Extracted material:
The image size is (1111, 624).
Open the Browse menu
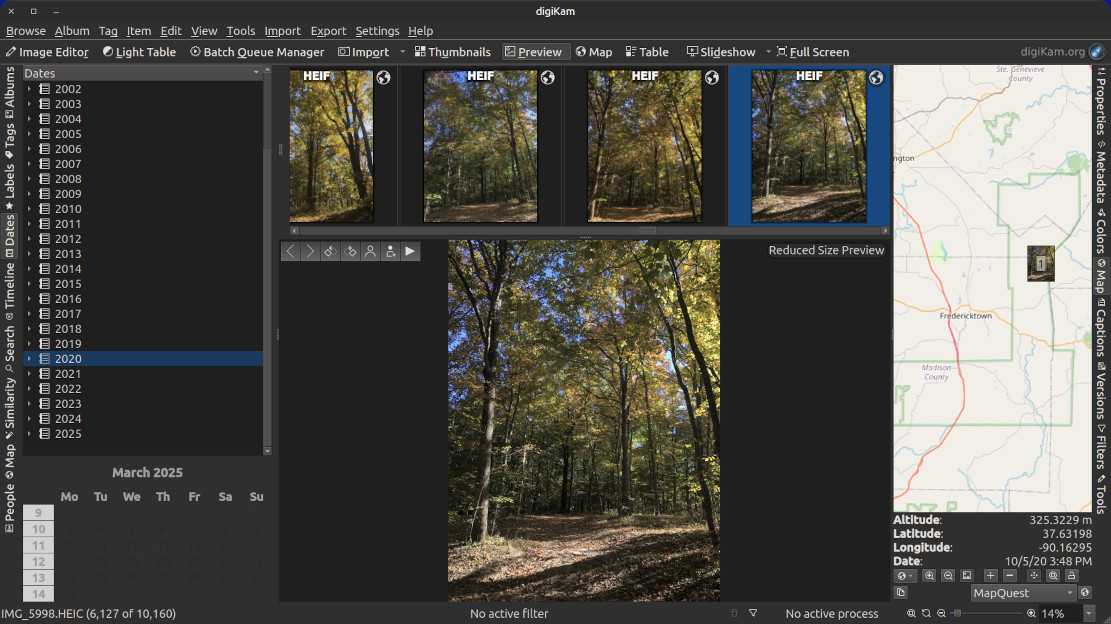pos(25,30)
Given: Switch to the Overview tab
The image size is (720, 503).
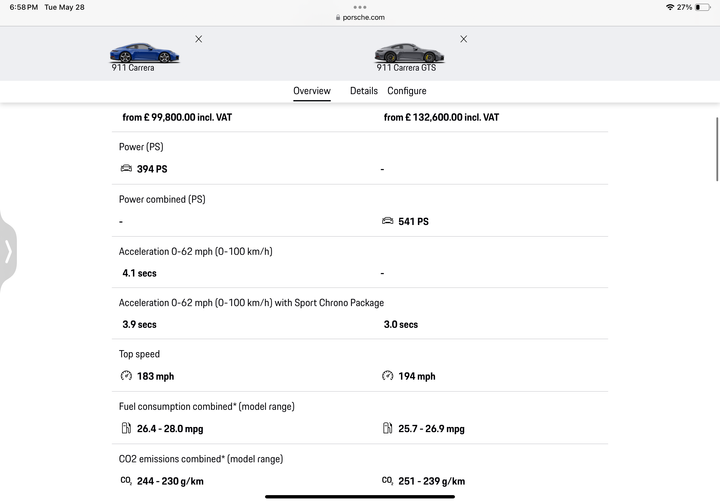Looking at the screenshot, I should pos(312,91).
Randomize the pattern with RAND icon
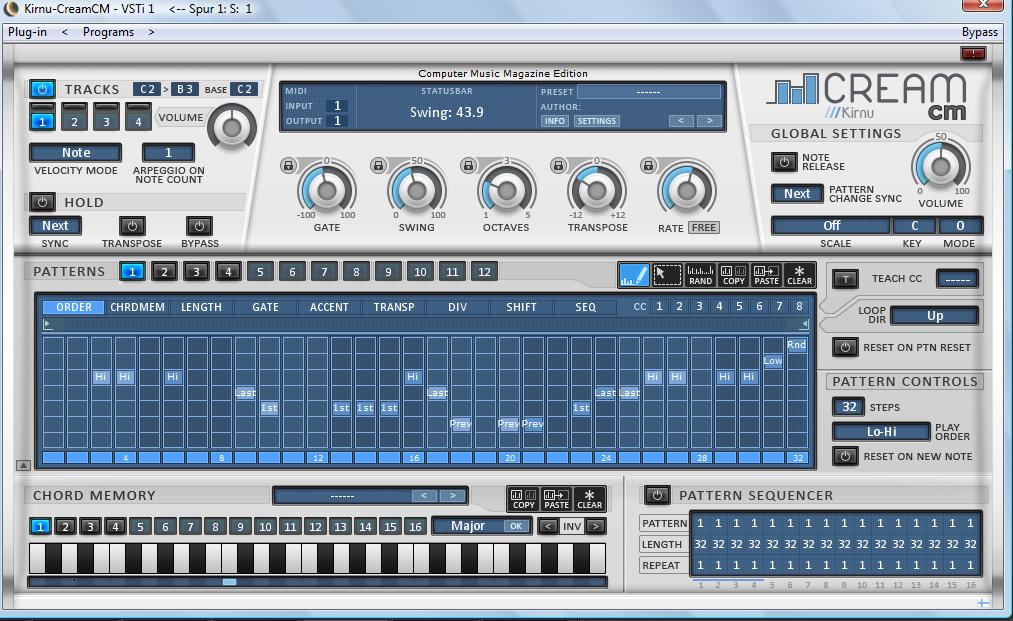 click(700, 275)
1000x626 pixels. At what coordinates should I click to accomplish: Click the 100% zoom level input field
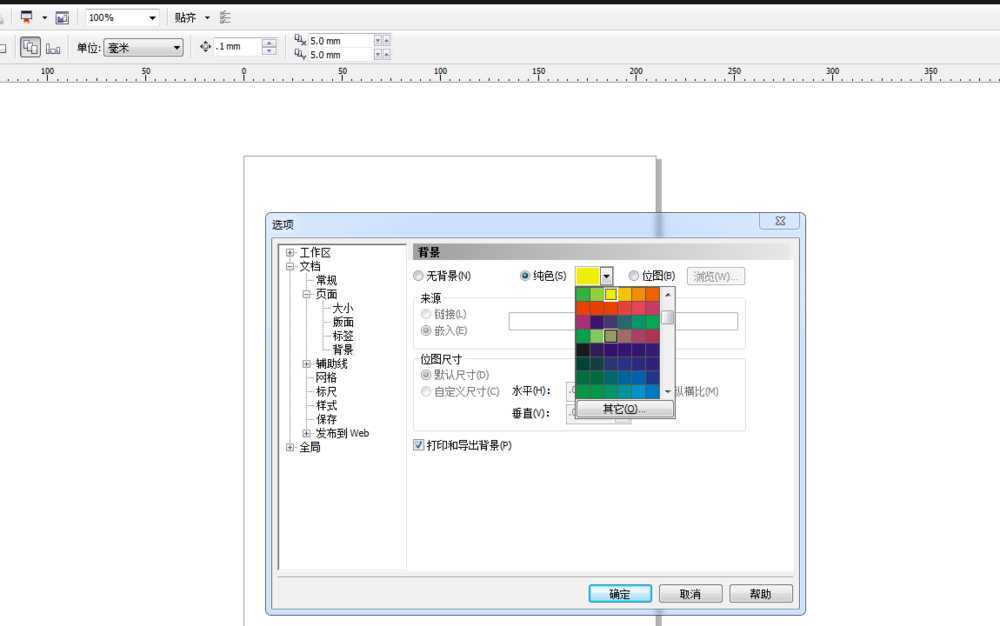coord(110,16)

Work request:
The task requires the full listing to be given again verbatim, without its pictures.

Answer to the exercise:
The image size is (1111, 624).
Open the Browse menu
pos(25,30)
Given: Switch to the Overview tab
The image size is (720, 503).
Looking at the screenshot, I should pos(312,91).
Randomize the pattern with RAND icon
 click(700, 275)
1000x626 pixels. At what coordinates should I click to accomplish: Click the 100% zoom level input field
coord(110,16)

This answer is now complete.